Au lendemain de la condamnation de Marine Le Pen à cinq ans d’inéligibilité avec exécution immédiate, Éric Ciotti dénonce une atteinte grave au droit à la défense. Le président du groupe UDR à l’Assemblée nationale a annoncé ce mardi 1er avril qu’il déposerait une proposition de loi visant à supprimer l’exécution provisoire pour les peines d’inéligibilité.
Vers une proposition de loi dès juin
« L’exécution provisoire en matière d’inéligibilité constitue une peine de mort politique », a affirmé Éric Ciotti à l’Assemblée, critiquant une mesure qui, selon lui, « prive un justiciable de la possibilité d’interjeter appel dans des conditions normales ». Le député des Alpes-Maritimes a indiqué que son groupe porterait cette initiative législative dès le mois de juin.
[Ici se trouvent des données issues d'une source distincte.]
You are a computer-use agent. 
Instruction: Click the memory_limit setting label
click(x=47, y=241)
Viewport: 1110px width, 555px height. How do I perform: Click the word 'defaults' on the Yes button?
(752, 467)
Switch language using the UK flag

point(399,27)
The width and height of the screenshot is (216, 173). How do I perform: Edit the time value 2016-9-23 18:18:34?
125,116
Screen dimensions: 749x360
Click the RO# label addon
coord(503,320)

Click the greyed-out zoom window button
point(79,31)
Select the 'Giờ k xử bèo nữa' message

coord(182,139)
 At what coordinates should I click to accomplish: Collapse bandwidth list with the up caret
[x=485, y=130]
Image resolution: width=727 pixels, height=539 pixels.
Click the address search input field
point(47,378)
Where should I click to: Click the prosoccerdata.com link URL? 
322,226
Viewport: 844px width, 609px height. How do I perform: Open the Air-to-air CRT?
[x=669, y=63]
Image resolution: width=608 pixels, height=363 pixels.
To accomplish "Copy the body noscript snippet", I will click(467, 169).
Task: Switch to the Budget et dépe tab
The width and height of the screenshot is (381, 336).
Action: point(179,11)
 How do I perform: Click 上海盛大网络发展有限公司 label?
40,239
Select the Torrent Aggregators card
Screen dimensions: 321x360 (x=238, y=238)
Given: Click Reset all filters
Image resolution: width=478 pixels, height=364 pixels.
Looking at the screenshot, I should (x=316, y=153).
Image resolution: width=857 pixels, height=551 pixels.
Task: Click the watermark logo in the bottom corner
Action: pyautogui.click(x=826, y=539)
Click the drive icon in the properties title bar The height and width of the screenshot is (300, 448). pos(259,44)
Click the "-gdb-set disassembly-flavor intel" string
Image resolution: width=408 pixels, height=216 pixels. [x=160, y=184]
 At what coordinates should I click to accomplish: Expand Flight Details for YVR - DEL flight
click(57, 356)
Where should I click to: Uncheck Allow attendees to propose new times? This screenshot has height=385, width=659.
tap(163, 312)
Une manière de soutenir indirectement Marine Le Pen, condamnée à deux ans de prison ferme sous bracelet électronique et privée, pour l’heure, de toute chance de se présenter à la présidentielle de 2027.
François Bayrou, président du MoDem, a également estimé ce mardi que la question méritait d’être posée. « La réflexion doit être conduite par les parlementaires », a-t-il déclaré, appelant à reconsidérer un dispositif qui « rend des décisions lourdes immédiatement exécutoires, sans recours effectif ».